* SELECTED TEXT:
While the three class actions in Quebec are all against single insurers, the Manitoba class action names at least 10 different insurers, at last count. The problem for that class action will be that it is quite likely that the wordings that the various insurers use will be different, and as such it is likely that even if it is certified, it will have to be split into smaller subclasses, with each subclass containing only those insurers who use substantially similar or identical wordings, so that the interpretation of the relevant provisions can be done in a consistent manner by the court.

In addition, the class action will, in my opinion, need to be bifurcated between liability and damages, as each class member’s calculation of damages will be unique. While this is a barrier that has been overcome in the past, it remains an issue that will have to be dealt with.

With regard to the class actions against ticket sellers and resellers (Ticketmaster and StubHub), one of the big issues will be whether or not the defendants have a force majeure defence. Another issue is that most events are being rescheduled rather than cancelled, and it is entirely possible that a large percentage of the class claimants will have had the opportunity to attend the events for which they bought tickets by the time the action gets to the motion for certification.

In that case, what damage has the ticket buyer suffered? Class counsel may allege that the ticket buyers are entitled to interest on the ticket price for the period of the delay, but at current interest rates, that would be a negligible amount.

* DATASET RECORDS:
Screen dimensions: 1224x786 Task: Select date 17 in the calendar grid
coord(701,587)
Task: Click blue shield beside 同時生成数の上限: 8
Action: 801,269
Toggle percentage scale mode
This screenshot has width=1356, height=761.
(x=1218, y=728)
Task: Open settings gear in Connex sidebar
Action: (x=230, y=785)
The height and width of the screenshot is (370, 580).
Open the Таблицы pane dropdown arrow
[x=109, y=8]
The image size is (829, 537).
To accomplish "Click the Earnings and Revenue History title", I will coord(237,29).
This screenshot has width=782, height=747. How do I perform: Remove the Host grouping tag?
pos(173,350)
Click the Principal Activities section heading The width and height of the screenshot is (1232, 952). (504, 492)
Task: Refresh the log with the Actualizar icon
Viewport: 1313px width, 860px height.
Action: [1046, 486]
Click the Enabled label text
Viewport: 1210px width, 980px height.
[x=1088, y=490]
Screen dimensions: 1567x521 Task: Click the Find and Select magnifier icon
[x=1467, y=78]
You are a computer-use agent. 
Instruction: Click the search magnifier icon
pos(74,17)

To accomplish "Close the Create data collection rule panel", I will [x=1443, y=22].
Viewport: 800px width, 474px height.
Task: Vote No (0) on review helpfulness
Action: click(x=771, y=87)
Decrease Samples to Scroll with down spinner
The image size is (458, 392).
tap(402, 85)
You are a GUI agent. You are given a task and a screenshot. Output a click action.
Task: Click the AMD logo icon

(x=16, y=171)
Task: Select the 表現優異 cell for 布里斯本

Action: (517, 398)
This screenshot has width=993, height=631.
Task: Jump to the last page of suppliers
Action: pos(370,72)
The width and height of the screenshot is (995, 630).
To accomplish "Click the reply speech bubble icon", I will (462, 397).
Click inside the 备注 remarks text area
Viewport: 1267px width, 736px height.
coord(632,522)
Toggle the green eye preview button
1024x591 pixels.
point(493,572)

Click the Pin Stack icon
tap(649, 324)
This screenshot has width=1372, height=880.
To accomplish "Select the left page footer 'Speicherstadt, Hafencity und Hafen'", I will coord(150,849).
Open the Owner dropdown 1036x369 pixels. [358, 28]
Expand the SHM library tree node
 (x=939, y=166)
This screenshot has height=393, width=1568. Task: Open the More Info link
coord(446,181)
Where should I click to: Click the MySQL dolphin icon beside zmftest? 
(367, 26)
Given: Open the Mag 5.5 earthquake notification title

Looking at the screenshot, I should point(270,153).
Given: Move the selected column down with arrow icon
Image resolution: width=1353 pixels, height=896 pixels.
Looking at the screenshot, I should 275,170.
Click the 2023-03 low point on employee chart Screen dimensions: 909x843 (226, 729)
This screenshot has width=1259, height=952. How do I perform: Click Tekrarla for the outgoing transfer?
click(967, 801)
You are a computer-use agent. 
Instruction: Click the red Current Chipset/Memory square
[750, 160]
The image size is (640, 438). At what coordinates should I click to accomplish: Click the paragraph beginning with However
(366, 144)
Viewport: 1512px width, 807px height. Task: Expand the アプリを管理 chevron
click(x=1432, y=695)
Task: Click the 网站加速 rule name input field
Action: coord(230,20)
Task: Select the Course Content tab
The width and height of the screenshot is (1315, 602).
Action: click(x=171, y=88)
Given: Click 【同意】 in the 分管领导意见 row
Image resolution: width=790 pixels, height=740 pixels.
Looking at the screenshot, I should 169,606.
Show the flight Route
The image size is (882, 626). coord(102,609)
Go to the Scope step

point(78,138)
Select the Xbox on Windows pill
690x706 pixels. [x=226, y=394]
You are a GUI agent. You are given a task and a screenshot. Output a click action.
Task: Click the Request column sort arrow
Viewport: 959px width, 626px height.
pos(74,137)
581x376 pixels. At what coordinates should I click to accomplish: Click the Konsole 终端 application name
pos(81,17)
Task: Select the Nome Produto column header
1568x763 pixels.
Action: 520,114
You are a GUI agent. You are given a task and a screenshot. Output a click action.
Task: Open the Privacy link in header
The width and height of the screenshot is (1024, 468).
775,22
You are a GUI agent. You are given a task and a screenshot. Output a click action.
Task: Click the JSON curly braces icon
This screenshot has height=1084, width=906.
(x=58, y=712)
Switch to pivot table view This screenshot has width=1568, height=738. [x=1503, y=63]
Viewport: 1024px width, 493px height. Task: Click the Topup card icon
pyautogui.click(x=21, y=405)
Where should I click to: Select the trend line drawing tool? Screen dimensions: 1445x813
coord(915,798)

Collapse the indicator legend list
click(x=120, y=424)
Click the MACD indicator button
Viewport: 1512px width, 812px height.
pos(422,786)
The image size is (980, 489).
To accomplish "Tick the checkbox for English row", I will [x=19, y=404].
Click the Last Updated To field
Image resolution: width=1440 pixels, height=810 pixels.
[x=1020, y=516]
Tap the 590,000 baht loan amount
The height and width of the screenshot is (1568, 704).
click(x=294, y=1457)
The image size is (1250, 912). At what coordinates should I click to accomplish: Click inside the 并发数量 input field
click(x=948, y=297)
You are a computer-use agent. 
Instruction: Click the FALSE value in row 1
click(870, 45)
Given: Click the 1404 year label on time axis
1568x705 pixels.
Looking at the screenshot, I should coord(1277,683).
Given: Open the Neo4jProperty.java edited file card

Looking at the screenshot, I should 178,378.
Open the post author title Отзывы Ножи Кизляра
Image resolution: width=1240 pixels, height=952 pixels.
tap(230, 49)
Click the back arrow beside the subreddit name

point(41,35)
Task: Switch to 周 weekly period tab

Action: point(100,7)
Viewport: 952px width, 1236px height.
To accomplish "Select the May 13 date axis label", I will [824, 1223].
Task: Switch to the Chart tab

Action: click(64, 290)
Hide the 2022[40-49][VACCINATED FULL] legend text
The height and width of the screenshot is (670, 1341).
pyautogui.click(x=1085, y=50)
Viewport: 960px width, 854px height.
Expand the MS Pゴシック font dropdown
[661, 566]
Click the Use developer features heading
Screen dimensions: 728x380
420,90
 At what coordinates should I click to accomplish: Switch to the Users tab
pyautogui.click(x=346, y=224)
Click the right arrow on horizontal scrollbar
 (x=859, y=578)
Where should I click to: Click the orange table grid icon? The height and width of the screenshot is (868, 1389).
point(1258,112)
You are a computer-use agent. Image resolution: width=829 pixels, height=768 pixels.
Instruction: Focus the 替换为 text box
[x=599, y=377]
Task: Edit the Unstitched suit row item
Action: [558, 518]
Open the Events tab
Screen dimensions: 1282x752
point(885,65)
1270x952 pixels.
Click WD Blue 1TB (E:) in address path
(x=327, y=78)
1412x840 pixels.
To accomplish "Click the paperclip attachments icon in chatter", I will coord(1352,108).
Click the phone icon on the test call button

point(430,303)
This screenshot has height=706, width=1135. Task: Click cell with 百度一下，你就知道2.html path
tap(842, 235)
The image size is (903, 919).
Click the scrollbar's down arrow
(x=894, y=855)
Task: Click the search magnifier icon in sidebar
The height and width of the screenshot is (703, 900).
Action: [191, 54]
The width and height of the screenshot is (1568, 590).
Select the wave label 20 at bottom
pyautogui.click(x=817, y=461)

* AIM OF THE TASK:
Quote everything from "While the three" down to "be dealt with." in the class-action text above, without changing a word.

* EXERCISE SOLUTION:
While the three class actions in Quebec are all against single insurers, the Manitoba class action names at least 10 different insurers, at last count. The problem for that class action will be that it is quite likely that the wordings that the various insurers use will be different, and as such it is likely that even if it is certified, it will have to be split into smaller subclasses, with each subclass containing only those insurers who use substantially similar or identical wordings, so that the interpretation of the relevant provisions can be done in a consistent manner by the court.

In addition, the class action will, in my opinion, need to be bifurcated between liability and damages, as each class member’s calculation of damages will be unique. While this is a barrier that has been overcome in the past, it remains an issue that will have to be dealt with.